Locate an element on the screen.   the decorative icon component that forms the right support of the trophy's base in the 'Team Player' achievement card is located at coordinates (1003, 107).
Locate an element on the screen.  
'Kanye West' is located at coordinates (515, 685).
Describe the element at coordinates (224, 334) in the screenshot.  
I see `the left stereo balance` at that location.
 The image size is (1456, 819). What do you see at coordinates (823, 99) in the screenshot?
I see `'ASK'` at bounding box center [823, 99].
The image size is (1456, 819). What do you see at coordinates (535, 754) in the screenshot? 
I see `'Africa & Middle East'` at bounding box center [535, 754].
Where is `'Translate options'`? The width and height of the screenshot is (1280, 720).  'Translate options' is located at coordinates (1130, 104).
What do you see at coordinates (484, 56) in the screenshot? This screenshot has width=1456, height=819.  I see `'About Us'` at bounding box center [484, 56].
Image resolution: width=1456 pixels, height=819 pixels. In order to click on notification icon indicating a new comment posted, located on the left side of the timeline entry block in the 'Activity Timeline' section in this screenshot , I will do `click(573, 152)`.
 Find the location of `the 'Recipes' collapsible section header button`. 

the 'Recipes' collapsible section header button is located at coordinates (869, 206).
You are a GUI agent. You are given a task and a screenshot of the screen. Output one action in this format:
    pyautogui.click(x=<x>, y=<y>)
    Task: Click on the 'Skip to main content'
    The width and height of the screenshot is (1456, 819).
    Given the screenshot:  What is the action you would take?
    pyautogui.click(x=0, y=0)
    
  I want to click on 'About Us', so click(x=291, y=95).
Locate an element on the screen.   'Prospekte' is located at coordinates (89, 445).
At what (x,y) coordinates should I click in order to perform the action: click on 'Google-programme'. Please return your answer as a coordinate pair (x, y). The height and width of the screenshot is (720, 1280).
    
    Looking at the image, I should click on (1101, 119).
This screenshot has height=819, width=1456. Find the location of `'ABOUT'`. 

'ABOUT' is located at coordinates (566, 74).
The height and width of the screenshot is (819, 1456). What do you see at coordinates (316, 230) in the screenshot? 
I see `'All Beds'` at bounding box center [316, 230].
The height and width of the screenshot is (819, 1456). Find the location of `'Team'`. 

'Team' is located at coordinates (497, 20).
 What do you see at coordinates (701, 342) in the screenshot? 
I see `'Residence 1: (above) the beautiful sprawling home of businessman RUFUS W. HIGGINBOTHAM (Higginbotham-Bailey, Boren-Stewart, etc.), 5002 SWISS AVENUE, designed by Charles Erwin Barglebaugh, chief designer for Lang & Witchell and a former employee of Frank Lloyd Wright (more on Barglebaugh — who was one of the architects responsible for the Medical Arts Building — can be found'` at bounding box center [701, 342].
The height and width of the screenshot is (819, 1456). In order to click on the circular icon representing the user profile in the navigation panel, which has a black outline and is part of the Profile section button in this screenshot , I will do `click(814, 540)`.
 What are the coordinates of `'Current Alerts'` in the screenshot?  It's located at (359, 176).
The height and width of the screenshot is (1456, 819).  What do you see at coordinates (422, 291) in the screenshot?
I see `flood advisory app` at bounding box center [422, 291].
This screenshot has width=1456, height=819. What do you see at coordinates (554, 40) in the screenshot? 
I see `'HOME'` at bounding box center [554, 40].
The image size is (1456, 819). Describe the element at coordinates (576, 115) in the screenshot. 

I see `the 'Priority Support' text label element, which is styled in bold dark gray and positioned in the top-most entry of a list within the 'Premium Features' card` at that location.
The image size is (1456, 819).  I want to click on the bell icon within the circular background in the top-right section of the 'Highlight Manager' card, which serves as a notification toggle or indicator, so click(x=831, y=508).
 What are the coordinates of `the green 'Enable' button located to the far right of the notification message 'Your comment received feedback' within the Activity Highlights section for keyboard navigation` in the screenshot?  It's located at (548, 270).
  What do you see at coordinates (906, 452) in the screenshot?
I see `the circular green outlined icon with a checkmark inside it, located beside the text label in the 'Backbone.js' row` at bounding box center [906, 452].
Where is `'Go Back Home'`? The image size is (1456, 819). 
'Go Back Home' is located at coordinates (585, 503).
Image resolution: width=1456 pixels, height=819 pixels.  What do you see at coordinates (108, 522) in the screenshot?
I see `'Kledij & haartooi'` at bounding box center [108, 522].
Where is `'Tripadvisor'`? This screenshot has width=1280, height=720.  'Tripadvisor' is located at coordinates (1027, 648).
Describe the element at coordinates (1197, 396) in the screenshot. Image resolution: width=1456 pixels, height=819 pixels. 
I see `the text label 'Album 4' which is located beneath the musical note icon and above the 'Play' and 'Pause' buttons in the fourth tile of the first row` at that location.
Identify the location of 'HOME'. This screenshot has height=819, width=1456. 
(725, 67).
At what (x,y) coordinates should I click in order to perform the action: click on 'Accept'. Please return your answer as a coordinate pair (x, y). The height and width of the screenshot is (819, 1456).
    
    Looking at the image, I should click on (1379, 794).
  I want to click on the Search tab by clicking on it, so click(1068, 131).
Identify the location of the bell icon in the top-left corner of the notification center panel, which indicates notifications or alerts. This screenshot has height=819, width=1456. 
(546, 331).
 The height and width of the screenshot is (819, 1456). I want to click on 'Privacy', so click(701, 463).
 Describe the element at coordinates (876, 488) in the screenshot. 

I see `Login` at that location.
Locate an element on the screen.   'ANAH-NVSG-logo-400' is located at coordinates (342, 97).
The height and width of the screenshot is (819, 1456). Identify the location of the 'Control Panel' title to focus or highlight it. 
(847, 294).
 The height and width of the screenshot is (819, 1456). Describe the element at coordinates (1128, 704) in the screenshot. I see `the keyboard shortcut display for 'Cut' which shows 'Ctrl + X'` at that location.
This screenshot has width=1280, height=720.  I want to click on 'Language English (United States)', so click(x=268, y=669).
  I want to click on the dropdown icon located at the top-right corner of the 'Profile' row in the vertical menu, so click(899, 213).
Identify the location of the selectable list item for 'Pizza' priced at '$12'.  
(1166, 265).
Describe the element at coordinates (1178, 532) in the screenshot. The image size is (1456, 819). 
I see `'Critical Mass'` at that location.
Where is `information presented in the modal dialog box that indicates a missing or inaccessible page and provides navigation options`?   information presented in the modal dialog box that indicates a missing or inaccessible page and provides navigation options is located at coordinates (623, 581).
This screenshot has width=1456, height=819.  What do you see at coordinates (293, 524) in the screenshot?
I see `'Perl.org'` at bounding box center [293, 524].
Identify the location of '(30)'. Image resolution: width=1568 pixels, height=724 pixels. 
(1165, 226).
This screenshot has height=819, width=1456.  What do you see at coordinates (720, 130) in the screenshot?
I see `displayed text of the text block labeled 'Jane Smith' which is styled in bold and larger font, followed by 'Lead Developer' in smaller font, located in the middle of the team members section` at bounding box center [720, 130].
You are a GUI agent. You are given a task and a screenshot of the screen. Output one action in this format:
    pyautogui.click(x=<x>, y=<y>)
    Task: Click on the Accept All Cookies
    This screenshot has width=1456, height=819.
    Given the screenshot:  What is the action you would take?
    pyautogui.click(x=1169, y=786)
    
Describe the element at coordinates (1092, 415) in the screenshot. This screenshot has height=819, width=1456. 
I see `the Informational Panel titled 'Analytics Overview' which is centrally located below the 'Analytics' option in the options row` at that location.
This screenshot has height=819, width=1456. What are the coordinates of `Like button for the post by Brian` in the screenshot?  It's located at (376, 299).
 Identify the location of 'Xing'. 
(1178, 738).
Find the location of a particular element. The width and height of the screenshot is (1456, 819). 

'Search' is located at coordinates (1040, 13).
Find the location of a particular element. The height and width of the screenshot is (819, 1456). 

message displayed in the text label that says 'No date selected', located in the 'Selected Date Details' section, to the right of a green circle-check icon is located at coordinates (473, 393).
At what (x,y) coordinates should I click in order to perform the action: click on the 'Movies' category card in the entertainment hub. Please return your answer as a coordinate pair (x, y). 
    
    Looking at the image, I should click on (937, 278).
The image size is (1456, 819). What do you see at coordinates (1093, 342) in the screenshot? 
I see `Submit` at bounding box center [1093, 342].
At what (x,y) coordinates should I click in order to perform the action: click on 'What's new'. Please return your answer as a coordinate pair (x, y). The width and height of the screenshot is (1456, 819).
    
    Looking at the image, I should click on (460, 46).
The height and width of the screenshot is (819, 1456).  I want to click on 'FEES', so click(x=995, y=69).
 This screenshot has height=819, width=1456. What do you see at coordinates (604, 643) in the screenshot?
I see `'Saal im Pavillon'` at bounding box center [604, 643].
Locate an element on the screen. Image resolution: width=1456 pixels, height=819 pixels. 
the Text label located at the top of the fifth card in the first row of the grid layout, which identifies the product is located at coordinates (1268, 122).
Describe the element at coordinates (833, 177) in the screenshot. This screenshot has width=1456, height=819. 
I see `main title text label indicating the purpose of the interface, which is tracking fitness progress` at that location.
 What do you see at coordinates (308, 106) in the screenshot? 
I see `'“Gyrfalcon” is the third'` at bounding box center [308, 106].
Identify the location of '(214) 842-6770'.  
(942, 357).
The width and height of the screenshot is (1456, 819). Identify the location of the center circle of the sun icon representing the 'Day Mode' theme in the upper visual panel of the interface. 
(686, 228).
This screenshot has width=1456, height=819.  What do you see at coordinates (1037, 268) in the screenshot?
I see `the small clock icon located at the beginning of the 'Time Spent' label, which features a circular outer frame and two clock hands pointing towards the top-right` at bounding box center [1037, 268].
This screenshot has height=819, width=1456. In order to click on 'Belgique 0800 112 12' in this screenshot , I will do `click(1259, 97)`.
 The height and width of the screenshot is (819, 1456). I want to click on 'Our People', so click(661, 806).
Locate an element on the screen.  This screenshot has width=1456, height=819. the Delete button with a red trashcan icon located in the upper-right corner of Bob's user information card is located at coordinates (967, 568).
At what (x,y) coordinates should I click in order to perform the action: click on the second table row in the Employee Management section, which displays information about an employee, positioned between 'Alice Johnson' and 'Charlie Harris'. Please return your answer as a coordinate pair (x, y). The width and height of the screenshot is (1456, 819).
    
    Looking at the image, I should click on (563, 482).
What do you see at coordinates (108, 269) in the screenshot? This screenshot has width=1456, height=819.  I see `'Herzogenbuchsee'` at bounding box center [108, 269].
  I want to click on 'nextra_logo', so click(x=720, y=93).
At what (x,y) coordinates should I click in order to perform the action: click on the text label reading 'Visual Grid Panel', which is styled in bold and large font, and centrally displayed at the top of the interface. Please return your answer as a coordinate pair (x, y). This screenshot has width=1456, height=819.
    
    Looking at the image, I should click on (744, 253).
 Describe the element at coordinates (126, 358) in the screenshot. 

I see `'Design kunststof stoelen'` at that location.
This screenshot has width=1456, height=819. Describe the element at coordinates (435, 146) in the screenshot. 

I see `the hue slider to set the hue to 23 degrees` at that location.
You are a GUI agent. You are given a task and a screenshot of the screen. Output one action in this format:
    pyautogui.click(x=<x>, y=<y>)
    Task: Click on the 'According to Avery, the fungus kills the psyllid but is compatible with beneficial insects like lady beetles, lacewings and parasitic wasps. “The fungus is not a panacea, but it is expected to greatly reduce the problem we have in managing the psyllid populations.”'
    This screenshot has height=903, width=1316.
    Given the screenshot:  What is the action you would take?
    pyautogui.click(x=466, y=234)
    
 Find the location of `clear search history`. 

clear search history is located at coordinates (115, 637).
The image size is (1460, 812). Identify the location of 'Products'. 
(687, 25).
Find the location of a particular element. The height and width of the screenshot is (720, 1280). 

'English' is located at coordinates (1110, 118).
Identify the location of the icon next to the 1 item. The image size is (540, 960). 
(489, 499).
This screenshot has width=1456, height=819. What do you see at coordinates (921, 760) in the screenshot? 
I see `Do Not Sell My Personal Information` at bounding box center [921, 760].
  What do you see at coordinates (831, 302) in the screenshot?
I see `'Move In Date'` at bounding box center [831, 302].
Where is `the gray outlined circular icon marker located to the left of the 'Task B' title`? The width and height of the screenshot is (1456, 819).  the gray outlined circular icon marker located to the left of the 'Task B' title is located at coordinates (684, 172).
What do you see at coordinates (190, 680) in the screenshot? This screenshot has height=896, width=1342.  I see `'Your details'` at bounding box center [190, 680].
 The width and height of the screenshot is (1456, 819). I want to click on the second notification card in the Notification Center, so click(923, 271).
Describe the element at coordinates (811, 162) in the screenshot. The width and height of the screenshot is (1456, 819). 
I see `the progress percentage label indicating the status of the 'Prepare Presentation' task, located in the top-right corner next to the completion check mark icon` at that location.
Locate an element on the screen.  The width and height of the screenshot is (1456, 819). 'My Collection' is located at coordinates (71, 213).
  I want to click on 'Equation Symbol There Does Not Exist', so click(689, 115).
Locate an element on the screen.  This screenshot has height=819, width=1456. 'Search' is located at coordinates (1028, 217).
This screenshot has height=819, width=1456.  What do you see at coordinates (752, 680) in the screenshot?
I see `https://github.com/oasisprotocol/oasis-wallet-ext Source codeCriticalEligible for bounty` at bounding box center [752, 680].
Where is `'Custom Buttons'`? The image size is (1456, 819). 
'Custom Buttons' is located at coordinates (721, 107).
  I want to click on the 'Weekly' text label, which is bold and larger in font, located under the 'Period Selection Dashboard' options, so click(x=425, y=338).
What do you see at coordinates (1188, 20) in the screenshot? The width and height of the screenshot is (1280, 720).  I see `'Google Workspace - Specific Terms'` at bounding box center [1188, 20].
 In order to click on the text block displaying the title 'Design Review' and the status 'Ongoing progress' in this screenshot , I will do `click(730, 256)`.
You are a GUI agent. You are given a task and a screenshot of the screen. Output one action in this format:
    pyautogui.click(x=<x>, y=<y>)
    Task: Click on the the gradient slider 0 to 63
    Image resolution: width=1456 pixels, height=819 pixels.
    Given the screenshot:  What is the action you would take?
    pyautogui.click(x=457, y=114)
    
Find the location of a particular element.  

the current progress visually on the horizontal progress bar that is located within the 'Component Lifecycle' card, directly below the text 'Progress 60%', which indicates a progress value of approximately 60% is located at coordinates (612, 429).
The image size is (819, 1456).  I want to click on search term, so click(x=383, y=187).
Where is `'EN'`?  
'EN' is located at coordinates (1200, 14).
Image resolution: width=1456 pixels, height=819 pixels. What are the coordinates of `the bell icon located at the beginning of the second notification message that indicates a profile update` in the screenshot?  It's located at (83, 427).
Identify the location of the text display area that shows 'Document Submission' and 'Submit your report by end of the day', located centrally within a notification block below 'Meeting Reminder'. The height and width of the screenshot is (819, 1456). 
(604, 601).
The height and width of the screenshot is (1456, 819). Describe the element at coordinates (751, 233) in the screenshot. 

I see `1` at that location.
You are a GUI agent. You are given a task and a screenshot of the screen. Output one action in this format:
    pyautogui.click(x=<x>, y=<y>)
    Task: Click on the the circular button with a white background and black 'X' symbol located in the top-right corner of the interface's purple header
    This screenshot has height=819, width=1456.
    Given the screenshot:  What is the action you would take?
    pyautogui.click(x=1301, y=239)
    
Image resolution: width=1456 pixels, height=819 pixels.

----------

Reproduce without alteration the items starting with the line that contains "Locate an element on the screen. Image" and going on through the line that contains "the Text label located".

▸ Output for this exercise
Locate an element on the screen. Image resolution: width=1456 pixels, height=819 pixels. 
the Text label located at the top of the fifth card in the first row of the grid layout, which identifies the product is located at coordinates (1268, 122).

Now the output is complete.